Originally published on the Loomio blog
Rory Ridley-Duff is a reader in cooperatives and social enterprise at Sheffield Business School, director of Social Enterprise Europe, and founder of the FairShares Association. They use Loomio to model their governance structure online, for effective, equitable stakeholding.
FairShares Association is a loose network of educators, researchers, and consultants interested in multi-stakeholder co-ops. We’ve got people in France, Australia, New Zealand, and now in America as well.
There is no way of all meeting face to face, realistically. We use Loomio to keep our discussions alive.
The philosophy of FairShares is to grow more direct forms of democracy (over representative democracy). Because Loomio can have nested groups, you can have high levels of participation from people who are loosely connected, but you can also have people who are on governing bodies.
We like the combination of very open forums where you have have ‘one person one vote’ and open debates, but a group of members could also be making a decision around a change to the constitution, for example.

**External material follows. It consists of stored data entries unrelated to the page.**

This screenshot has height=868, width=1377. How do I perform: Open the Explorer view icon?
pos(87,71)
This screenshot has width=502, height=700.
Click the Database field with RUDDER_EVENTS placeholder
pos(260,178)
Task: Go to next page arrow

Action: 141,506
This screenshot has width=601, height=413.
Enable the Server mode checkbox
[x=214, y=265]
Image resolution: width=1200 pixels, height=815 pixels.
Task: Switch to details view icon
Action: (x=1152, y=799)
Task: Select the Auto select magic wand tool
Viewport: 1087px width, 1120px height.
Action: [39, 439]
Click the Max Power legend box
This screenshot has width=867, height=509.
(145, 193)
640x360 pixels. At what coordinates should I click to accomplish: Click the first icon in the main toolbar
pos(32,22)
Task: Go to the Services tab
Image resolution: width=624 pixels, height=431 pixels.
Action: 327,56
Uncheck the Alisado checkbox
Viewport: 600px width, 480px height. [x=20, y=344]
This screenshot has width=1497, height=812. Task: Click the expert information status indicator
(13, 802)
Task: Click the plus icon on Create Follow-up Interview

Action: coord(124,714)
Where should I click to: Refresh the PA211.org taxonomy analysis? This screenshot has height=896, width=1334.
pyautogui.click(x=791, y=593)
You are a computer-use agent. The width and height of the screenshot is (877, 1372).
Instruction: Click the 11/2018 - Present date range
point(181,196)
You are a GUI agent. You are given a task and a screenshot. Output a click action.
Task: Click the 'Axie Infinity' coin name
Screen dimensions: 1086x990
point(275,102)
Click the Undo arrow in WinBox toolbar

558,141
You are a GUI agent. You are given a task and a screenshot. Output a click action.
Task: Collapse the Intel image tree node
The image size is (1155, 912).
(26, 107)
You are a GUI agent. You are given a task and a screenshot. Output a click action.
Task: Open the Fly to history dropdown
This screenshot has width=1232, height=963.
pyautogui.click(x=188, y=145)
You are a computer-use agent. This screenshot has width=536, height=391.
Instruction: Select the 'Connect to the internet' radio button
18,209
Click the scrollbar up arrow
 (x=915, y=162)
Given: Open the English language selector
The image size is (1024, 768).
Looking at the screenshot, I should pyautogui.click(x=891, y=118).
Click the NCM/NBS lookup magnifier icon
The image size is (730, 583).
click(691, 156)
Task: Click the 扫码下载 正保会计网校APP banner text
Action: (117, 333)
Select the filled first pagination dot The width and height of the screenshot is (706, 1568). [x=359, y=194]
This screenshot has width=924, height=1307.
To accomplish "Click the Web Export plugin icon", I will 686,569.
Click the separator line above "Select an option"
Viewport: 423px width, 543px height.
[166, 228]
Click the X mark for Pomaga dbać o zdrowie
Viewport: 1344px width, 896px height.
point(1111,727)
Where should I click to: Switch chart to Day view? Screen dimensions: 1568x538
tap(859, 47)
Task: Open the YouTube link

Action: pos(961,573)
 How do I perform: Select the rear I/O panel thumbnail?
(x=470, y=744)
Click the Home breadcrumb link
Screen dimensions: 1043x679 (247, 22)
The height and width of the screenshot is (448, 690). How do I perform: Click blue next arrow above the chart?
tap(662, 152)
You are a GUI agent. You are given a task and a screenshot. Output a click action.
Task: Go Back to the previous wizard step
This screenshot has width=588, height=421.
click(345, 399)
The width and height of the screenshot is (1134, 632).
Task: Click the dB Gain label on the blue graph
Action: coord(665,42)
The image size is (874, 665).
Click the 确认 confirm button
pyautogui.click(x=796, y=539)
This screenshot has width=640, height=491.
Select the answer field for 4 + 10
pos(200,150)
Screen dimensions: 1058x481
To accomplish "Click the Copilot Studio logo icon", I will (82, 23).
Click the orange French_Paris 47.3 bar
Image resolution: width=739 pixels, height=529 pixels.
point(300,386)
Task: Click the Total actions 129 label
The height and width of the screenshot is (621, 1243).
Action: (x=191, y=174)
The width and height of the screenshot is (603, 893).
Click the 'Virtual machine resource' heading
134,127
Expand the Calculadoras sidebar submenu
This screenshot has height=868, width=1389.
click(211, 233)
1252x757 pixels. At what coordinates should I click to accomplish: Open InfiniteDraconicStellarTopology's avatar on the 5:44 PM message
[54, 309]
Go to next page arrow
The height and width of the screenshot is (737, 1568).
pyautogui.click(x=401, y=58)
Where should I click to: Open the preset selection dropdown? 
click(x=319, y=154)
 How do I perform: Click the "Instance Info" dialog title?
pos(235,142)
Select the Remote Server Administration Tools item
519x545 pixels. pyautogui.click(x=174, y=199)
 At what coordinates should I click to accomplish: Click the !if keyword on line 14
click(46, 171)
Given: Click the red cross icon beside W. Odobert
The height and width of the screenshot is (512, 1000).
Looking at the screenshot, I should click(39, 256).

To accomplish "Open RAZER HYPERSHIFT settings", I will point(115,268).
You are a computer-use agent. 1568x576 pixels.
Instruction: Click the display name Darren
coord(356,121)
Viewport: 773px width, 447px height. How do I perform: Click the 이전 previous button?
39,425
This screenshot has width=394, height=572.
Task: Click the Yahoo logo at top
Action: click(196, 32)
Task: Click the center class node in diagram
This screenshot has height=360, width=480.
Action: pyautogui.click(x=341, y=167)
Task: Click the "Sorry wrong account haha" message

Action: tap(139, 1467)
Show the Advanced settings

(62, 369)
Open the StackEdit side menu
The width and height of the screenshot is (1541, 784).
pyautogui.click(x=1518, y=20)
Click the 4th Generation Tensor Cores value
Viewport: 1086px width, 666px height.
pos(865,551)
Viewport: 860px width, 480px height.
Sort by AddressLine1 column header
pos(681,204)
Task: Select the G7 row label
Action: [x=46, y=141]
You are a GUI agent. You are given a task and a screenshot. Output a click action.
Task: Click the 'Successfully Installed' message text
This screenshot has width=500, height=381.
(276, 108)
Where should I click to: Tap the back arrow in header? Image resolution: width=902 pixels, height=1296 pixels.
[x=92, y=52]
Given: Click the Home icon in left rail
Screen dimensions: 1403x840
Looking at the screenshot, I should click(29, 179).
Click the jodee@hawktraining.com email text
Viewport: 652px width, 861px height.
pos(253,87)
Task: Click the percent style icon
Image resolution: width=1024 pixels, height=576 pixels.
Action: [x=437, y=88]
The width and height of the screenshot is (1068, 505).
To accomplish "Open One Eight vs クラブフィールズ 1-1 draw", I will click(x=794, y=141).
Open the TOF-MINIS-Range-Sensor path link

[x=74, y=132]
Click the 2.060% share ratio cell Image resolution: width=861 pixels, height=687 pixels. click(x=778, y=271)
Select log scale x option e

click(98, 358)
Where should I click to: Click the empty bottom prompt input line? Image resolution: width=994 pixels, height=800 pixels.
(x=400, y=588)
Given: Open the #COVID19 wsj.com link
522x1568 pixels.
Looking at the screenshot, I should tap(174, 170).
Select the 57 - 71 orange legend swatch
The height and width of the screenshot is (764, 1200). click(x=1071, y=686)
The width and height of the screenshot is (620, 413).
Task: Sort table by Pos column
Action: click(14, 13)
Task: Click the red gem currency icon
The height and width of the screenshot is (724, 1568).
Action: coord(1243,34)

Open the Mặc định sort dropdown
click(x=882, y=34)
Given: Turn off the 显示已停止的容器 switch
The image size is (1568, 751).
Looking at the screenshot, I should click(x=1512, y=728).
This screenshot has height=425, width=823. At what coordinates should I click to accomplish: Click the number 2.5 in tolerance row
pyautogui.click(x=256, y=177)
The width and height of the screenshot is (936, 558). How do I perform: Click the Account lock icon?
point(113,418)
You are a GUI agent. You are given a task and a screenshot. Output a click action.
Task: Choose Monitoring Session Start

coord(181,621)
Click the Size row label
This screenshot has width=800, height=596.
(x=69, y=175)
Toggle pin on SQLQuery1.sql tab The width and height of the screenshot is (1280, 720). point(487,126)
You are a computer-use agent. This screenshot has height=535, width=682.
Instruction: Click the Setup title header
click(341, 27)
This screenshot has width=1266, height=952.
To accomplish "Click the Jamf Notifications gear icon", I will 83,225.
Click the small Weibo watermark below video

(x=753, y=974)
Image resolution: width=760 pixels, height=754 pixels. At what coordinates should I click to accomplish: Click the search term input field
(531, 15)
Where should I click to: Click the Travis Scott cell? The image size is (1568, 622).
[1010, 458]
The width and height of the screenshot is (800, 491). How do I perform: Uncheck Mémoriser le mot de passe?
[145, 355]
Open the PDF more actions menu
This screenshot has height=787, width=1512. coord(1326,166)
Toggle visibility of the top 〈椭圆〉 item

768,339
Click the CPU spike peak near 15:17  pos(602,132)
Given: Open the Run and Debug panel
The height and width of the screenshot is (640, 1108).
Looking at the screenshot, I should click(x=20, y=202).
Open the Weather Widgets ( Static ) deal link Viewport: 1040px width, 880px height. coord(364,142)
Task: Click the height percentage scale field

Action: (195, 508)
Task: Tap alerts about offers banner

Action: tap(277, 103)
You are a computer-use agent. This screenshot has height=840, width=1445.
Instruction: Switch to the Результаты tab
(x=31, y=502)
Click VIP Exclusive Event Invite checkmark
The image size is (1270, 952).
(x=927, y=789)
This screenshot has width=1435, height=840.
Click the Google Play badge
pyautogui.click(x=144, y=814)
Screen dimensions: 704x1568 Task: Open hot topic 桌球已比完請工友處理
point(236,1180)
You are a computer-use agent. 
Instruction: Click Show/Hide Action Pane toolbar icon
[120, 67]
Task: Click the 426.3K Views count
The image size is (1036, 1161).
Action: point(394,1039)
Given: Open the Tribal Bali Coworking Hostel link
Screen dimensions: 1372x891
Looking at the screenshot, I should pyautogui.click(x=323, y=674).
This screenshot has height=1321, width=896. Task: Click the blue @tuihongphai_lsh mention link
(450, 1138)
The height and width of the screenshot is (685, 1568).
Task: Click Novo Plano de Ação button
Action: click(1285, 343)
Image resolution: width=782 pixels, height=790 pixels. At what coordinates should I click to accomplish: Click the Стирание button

I think you make better decisions when you have inclusive, democratic processes. Particularly when it’s structured the way that Loomio structures it.
In the European project, we wanted to engage the research team with the wider network. That was a project on work integration in social enterprise, and there were five countries involved. The fact that you could translate text on Loomio was appealing, because people in different countries could write in their own language.
I believe in the integration of users and members of the community into an organisation that has substantial worker involvement or worker control. FairShares is a philosophy for doing that. It can act as a guide to the way you actually constitute your organisation, but I think, more powerfully, it’s a set of principles.
You can have a store who recognises who the founders, users, producers, and supporters. That’s the way that FairShares looks at the world; we organise around those four interest groups. We’ve set up our Loomio to model our governance, with different subgroups, and everybody in the general assembly.
What Loomio does, which email doesn’t do, is give you an audit trail of your decisions. It enables you to function like you’ve got a general meeting on all the time. All of the members get proposals, and they get time to consider and vote on the issues.
Loomio enables people whose voices were normally not heard to exercise their voices more effectively. People who were usually very dominant weren’t as dominant when it was being run through Loomio.
I’m quite hopeful for a technology-enabled sharing economy, where the organisations are cooperatively owned, rather than being owned by absentee investors. We will gradually work toward a genuinely participatory democracy at work. It’s the marriage of technology and the thinking of FairShares that will create the ability for different constituent groups to really bargain with each other as equals.